En 1927, les liaisons devinrent de plus en plus difficiles. L’autobus toujours surchargé (70 personnes au lieu de 40) est au bout du rouleau. Le moteur ne voulant plus rien savoir, son service est constamment émaillé d’arrêts intempestifs au milieu des rues qui laissent les usagers stoïques comme l’écrivait ironiquement un chroniqueur : « Michel entrera dans l’Histoire comme tous les grands personnages que notre terre de France a produits. C’est lui qui a donné aux Nazairiens cette sereine philosophie dont les merveilleux effets remplissent de stupéfaction les étrangers. Si, d’aventure, à Paris, où dans quelque autre cité, un véhicule public a une petite défaillance, immédiatement les voyageurs crient, vocifèrent, cassent les vitres… et par surcroit le nez du wattman. Sur le court ruban de route, de deux kilomètres à peine, séparant Saint-Nazaire de Penhoët, l’autobus Michel peut s’immobiliser trente fois de suite. Pas un Nazairien ne prononcera même le mot de Cambronne ».

Les incivilités

Que dire des incivilités ? Peu de documents sur ce sujet, sinon les remarques faites par M. Hubert * dans une lettre adressée à un journal local pour répondre à des critiques : « Ce que vous pourriez faire par exemple, ce serait de conseiller certains voyageurs du matin ou de cinq heures de ne pas cracher trop abondamment sur le plancher et de ne pas laisser leurs chiques en manière de souvenir. »

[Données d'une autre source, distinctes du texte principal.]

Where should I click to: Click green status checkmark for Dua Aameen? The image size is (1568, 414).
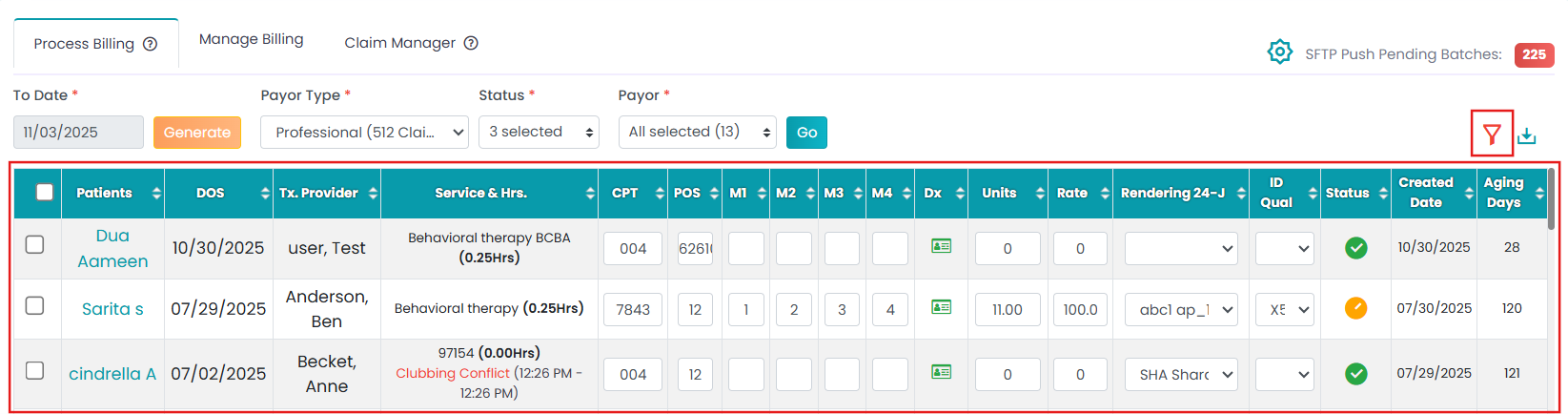[x=1355, y=248]
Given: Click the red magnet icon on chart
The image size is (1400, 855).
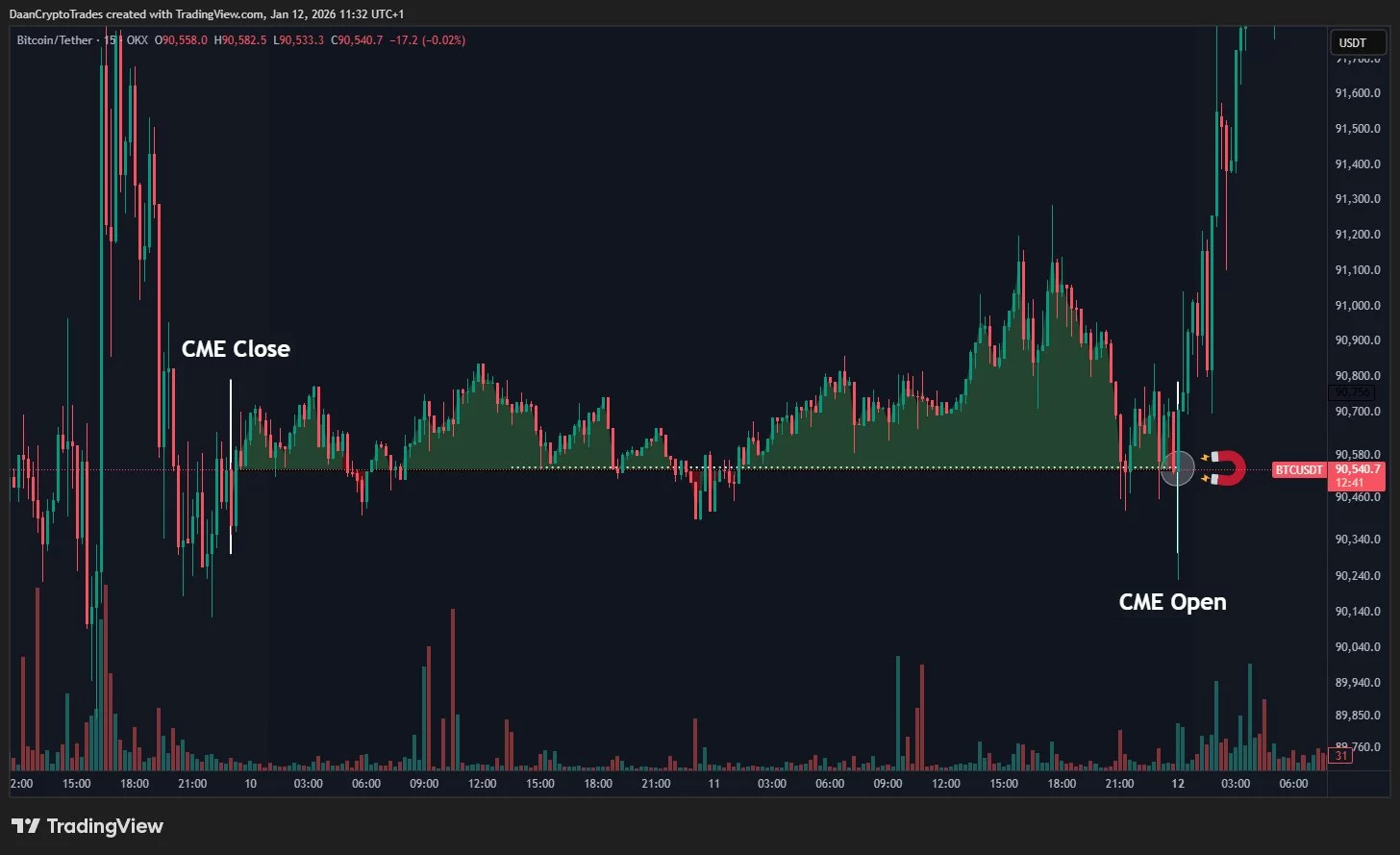Looking at the screenshot, I should pyautogui.click(x=1224, y=468).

*) M. Hubert, entrepreneur de transports à Pornichet.

Les accidents

Le jeudi 22 juillet 1926 à 7 h. 45, l’autobus Michel descendait la rue Henri Gautier à faible allure, en tenant sa droite.
À la hauteur du n° 131 de la rue Henri-Gautier, un cycliste, M. Retaillaud Hippolyte, 26 ans, employé de chemin de fer, impasse Ville-Halluard, doubla l’autobus. Au même instant, arrivèrent en sens inverse, deux jeunes filles à bicyclette, Mlle Ménez Suzanne *, 16 ans, employée de bureau, aux usines de Trignac, 17, rue de la Paix et Mlle Gobert, 8, rue de l’Hôtel-de-Ville.

*) M. Ménez, père de la victime, très connu à Saint-Nazaire, était un ancien maître d’hôtel sur les paquebots de la Compagnie Transatlantique.

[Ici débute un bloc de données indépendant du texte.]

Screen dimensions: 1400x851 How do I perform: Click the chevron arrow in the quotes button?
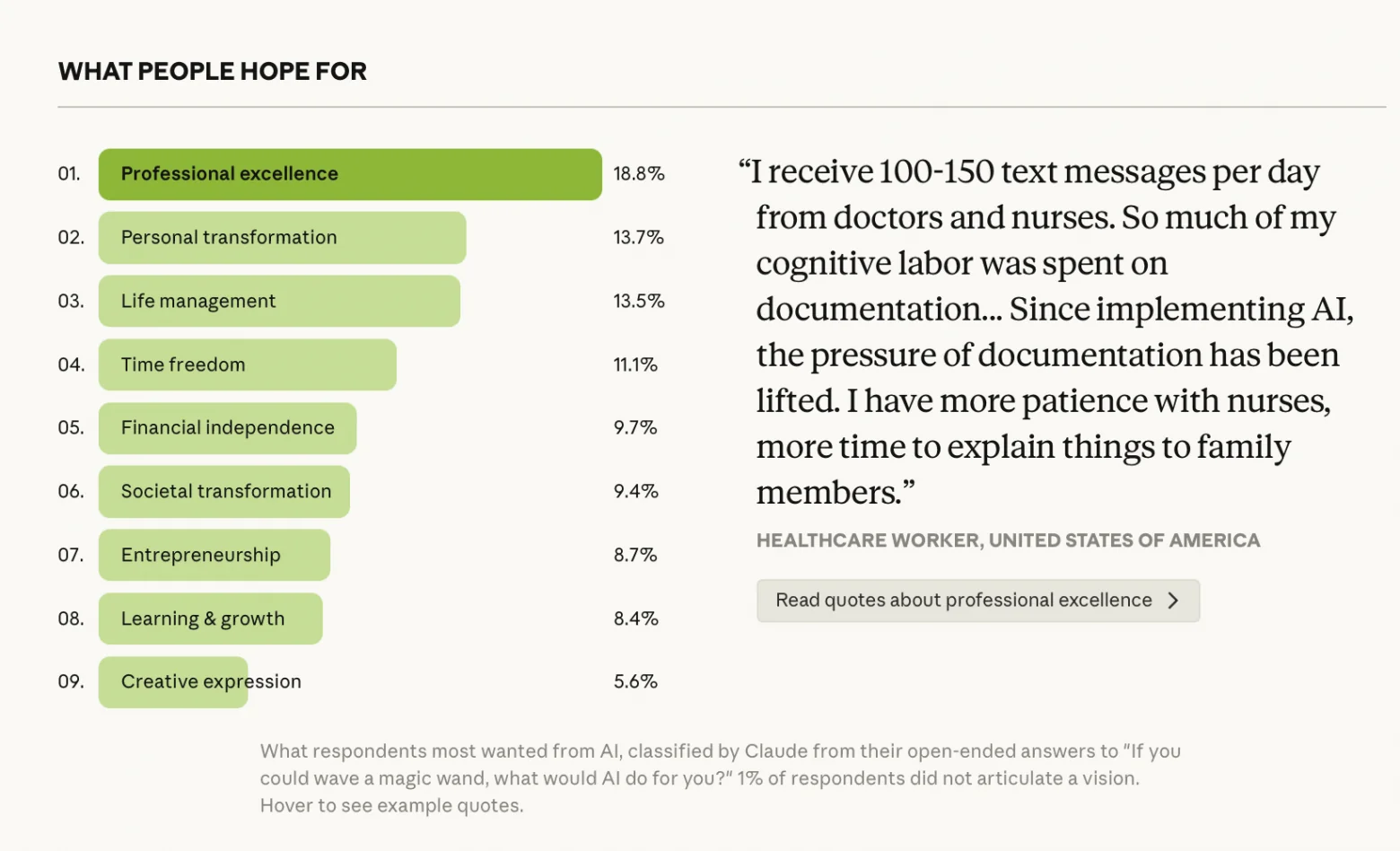tap(1173, 601)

L’une passa à droite et l’autre à gauche du cycliste. Mlle Menez heurta ce dernier et ils chutèrent sur la chaussée tous les deux. La roue gauche avant de l’autobus passa sur la poitrine de la jeune fille. Elle succomba cinq heures après l’accident chez ses parents.
Le conducteur de l’autobus n’avait que 17 ans, et ne possédait pas de permis de conduire.
L’enquête dégagea la responsabilité du conducteur de l’autobus. Il fit l’objet d’une contravention pour avoir conduit une automobile sans permis, étant âgé de moins de 18 ans.
En revanche, le cycliste a été inculpé d’homicide par imprudence. Il ne devait pas doubler une voiture avant de s’être assuré que la voie était libre. Il a été condamné à 10 mois de prison avec sursis et 100 francs d’amende.

*) Menée par M. le commissaire Pacaud. Ce dernier resta 17 ans à Saint-Nazaire de 1921 à 1938.

Un accident moins dramatique. Le samedi 13 octobre 1928, M Boissière Albert, 23 ans, de Donges, à bicyclette et passablement éméché, décrivait des courbes sur la route de Nantes à Saint-Nazaire. Il heurta l’autobus Michel et disparut à demi sous l’avant de celui-ci. Le chauffeur M. Georges Richard arrêta net son véhicule. M. Boissière, étendu entre les deux roues, échappa à l’écrasement. La gendarmerie de Méan mit le cycliste en cellule de dégrisement.